So the big question is this: how valid is Janie’s test score?

Here’s what I tell parents when I’m involved with testing: the less similar a child is from their “peer,” or an average American (if it’s a US test) school child of the same age, the less valid the test score.

What is “validity”? The validity of a test indicates that it is truly measuring what it claims to measure. If a child in the UK scores a year behind in a particular area on a UK-normed test, we can safely assume that there is a problem that needs to be addressed – perhaps this child has difficulties in processing certain types of tasks, or perhaps they have missed a lot of school and need remediation. Whatever the cause, we can assume that they are, indeed, performing below expectations.

When a TCK scores below grade or age-level on a test, I do not make the same assumption. I always assume first that low test scores are clues to how a TCK differs from the norming sample, not that they indicate a learning problem.

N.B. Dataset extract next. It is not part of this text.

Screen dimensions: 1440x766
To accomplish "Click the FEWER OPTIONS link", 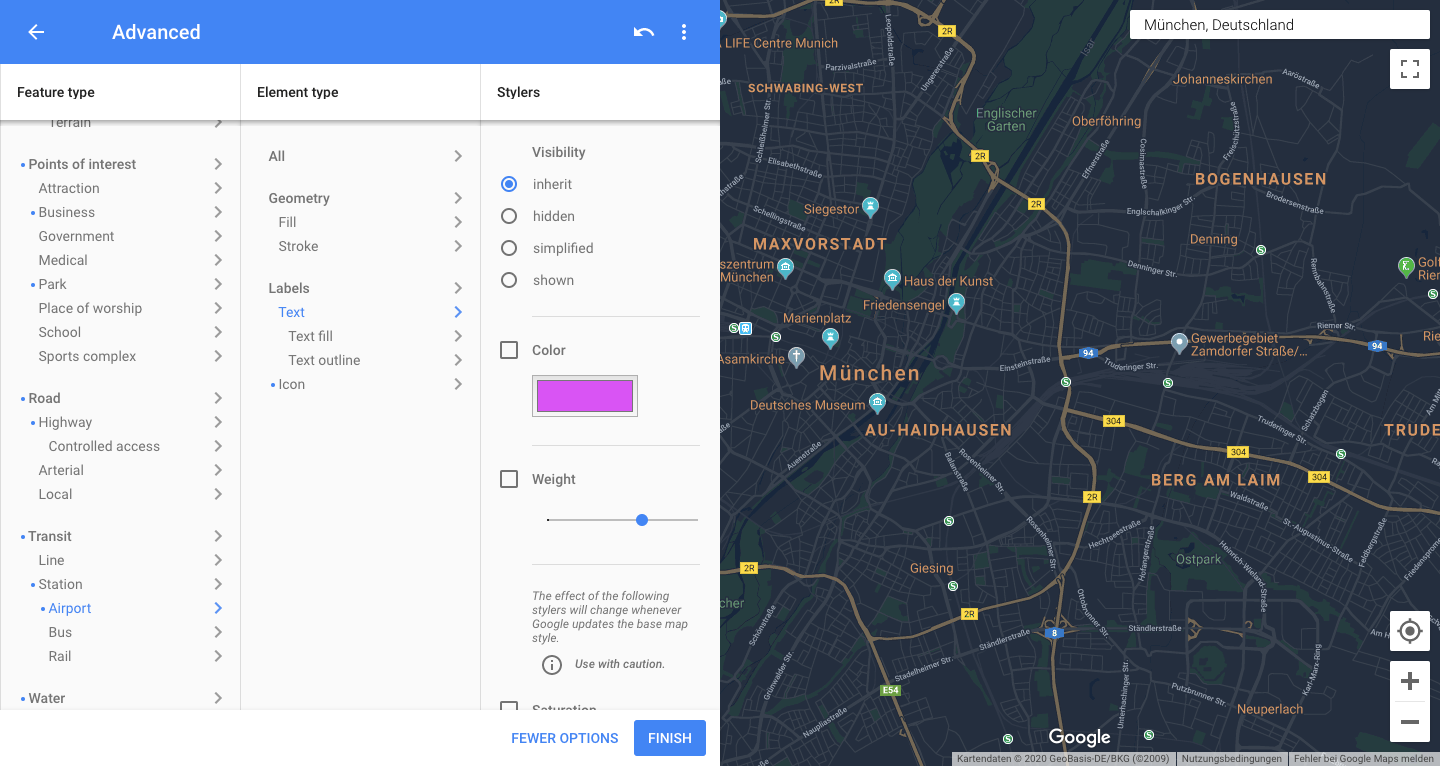I will coord(565,738).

As education consultants and leaders in working with our families, we will all develop different tolerances related to testing. Personally, I have a problem when children who are not from the US (and by that I mean that their parents are not from the US) are administered standardized tests from the US. I just feel that there are too many areas in which they significantly differ from the norming sample, and that the sample doesn’t represent their “peers” in any way except that they are human children of the same age.

However, I have colleagues who I highly respect with different tolerances and who have no problem administering tests cross-culturally. These colleagues believe that if a child of any nationality is attending an international school using, for example, an American curriculum, a US-normed test is acceptable. While I may not agree, I can certainly understand their logic.

The important point here is not that we develop absolute opinions. The important thing is that we serve our families well, and that we’re able to help them understand the information that is yielded from test scores.

I enjoy the process of problem-solving low test scores. So, considering again our fictional TCK Janie, let’s say that she had some low test scores (a grade level behind) in spelling and math computation. After discussing this with her parents, we would likely conclude that her spelling is impacted because she operates academically mostly in French. And, after considering a sample of her work from school, we would realize that the differences in math notation between French and US schools were probably what gave Janie problems on the test.

I would ask how Janie is performing in spelling and math in school. If her parents reported that her performance in those areas was good, I would encourage them to not worry at all about these isolated scores on one test. My goal would be to help them see the “big picture” of how Janie was doing academically. They could just continue to supplement Janie’s education as they are already doing, perhaps taking a little extra time with spelling and math. I would encourage them not to believe or act as though Janie is a “bad speller” or that she “struggles with math.” Those words and beliefs are powerful, and not true based on an isolated test score with compromised validity.

I hope that this has helped you as you frame your own practices and beliefs related to educational testing.